Detection of serum S100B levels by ELISA

Serum S100B levels were significantly increased in each group after ROSC. Serum S100B levels were significantly lower in each of the MSC transplantation groups, as compared with in the control group 3 and 7 days after ROSC (P<0.05), serum S100B levels were significantly lower in the LV group than in groups A and V 3 days after ROSC (P<0.05); however, there was no significant difference between groups A and V (P>0.05). S100B levels had decreased in each group 7 days after ROSC; however, there were no significant differences amongst the LV, A and V groups (P>0.05; Fig. 10).

Figure 10.

Figure 10

Detection of serum S100B levels in each recovery group. Data are presented as the mean ± standard deviation. #P<0.05 vs. the Con group; ##P<0.01 vs. the Con group; *P<0.05 vs. the LV group. S100B, S100 calcium-binding protein B; Con, control; V, femoral venous infusion; A, intra-carotid administration; LV, lateral ventricle administration.

Discussion

Global cerebral ischemia is a serious complication following CA, which directly affects patient prognosis following CPR. MSC transplantation is a novel therapeutic strategy used to treat ischemic injury, which has been used in the treatment of cerebral infarction and other nervous system diseases to therapeutic benefit (11). At present, very few studies have focused on MSC transplantation therapy for CA-induced global cerebral ischemia; however, previous studies have indicated that MSC transplantation may reduce brain damage and improve neurological function (12,22,23). In the present study, DAPI-positive MSCs were predominantly observed in the regions of serious ischemic injury and in areas surrounding the hippocampus and temporal cortex 3 and 7 days after transplantation.
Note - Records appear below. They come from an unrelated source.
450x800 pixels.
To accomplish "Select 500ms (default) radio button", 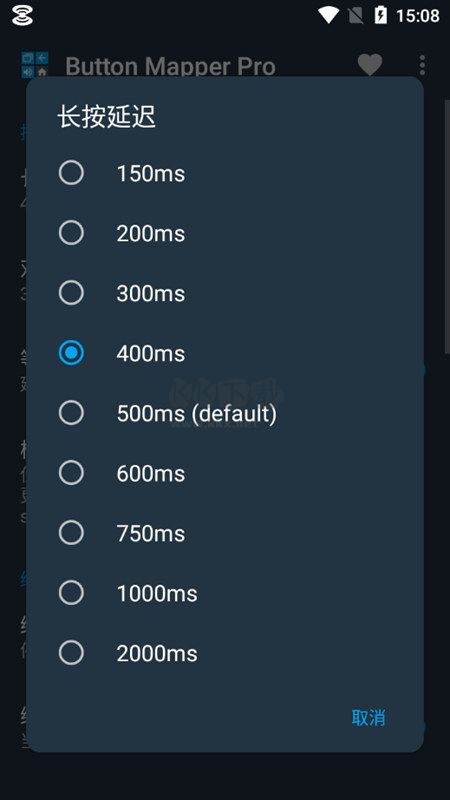I will pyautogui.click(x=71, y=413).
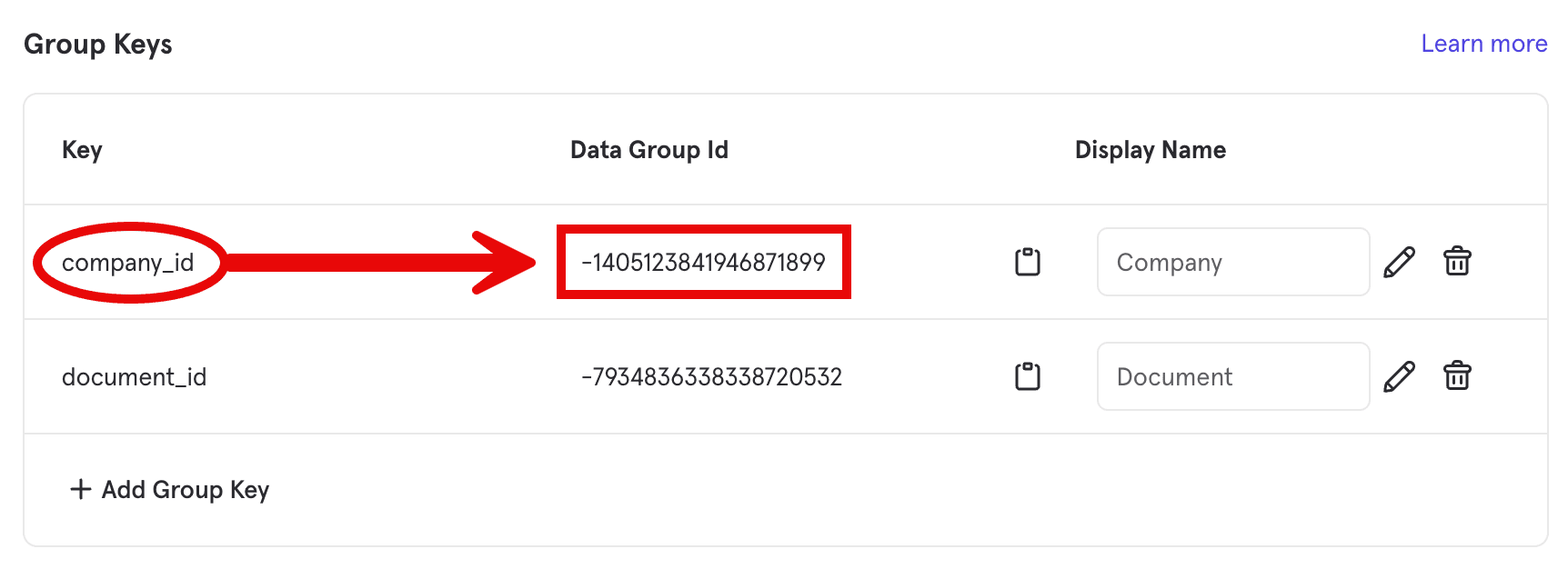Select the document_id key label
This screenshot has height=569, width=1568.
[x=134, y=377]
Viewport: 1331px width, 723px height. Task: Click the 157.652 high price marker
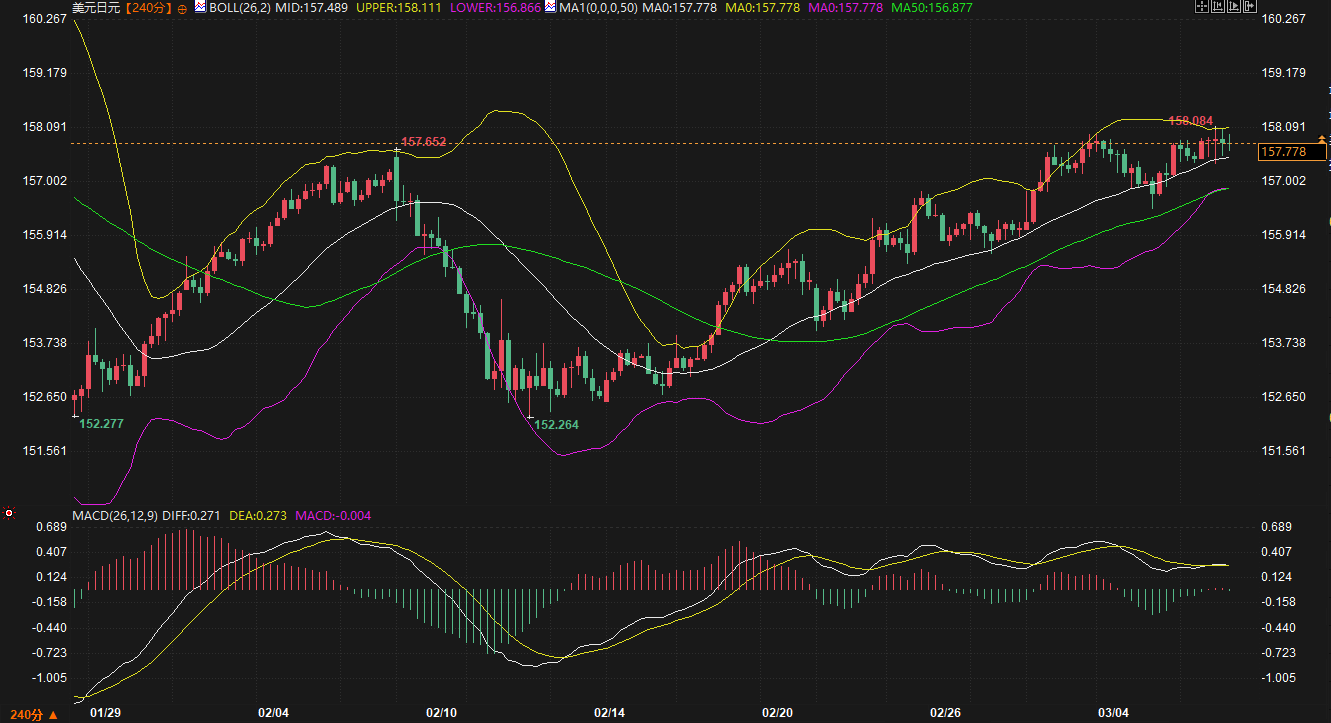point(422,142)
In each MSC transplantation group, other parts of the brain exhibited no staining, indicating that the MSCs undergo regional distribution; these results are consistent with those of a previous in vitro study (24).

Pathological examination demonstrated that the number of damaged neurons in ischemic areas of the brain was significantly increased following CPR. Cell damage was predominantly pyknotic, and changes to the distribution of dye around the nucleus were detected after HE staining. The proportion of injured neurons in the hippocampus and temporal cortex was lower in the MSC transplantation groups, as compared with in the control group, thus suggesting that MSC transplantation may improve global ischemic injury and further promote recovery. The present study also demonstrated that brain water content was lower in the MSC transplantation groups than in the control group 3 and 7 days post-transplantation with MSCs, thus indicating that MSCs may also exert a therapeutic effect on brain edema.
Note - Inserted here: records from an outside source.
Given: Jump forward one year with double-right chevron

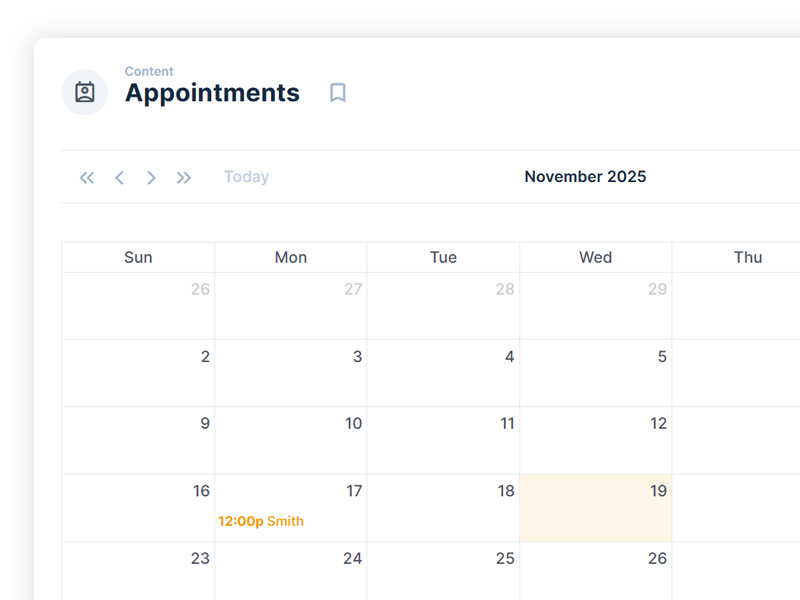Looking at the screenshot, I should [x=184, y=177].
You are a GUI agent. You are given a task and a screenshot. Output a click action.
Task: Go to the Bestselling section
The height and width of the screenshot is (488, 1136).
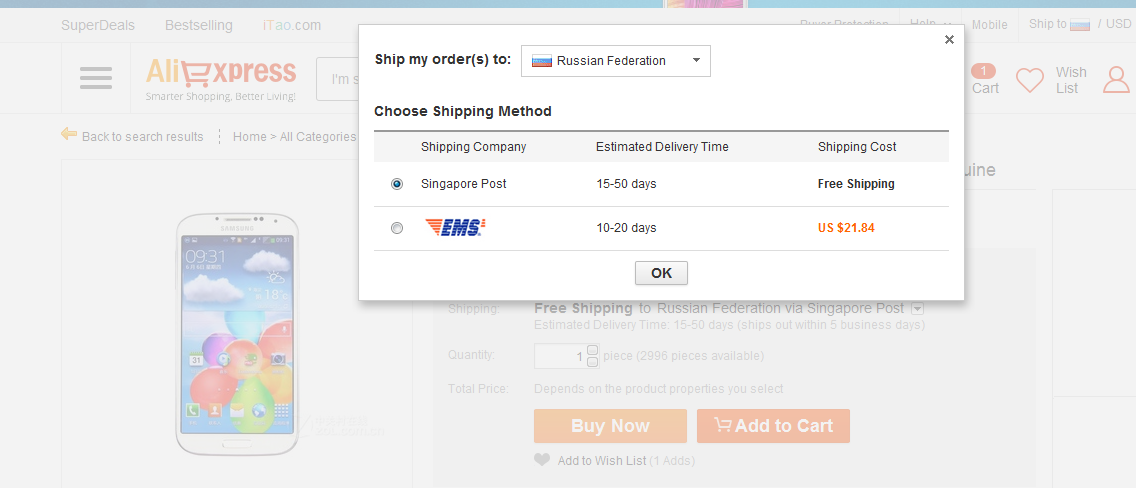(199, 25)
The results of the present study demonstrated that the NDSS of rats in the MSC transplantation groups were higher than in the control group 3 and 7 days after ROSC, and the NDSS were close to normal levels by day 7.

S100B protein, which is predominantly distributed in the glial and Schwann cells, is an injury-specific protein that appears following damage to the central nervous system (25). Hypoxic-ischemia injury to the brain may result in secondary damage to the blood-brain barrier, resulting in the release of S100B protein from the damaged nerve and glial cells into the blood circulation, thus causing increased serum levels. Measuring the levels of S100B following CA assesses the extent of brain damage, which is more sensitive for predicting the recovery of neurological function (26,27). Results from the present study demonstrated that the protein levels of serum S100B in each group were significantly increased following ROSC; however, they were significantly decreased in the MSC transplantation groups, as compared with in the control group 3 and 7 days after ROSC.

In conclusion, MSCs may improve neurological recovery following injury via the repair of ischemic brain tissue. The present study indicated that MSC transplantation following CA and CPR had therapeutic benefits on global cerebral ischemia injury, and provides a basis for animal experiments regarding MSC transplantation for the recovery of brain function in patients with CA.

Acknowledgments

The present study was supported in part by a research grant from the Guangdong Provincial Department of Science and Technology of China (grant no. 2012B03180045).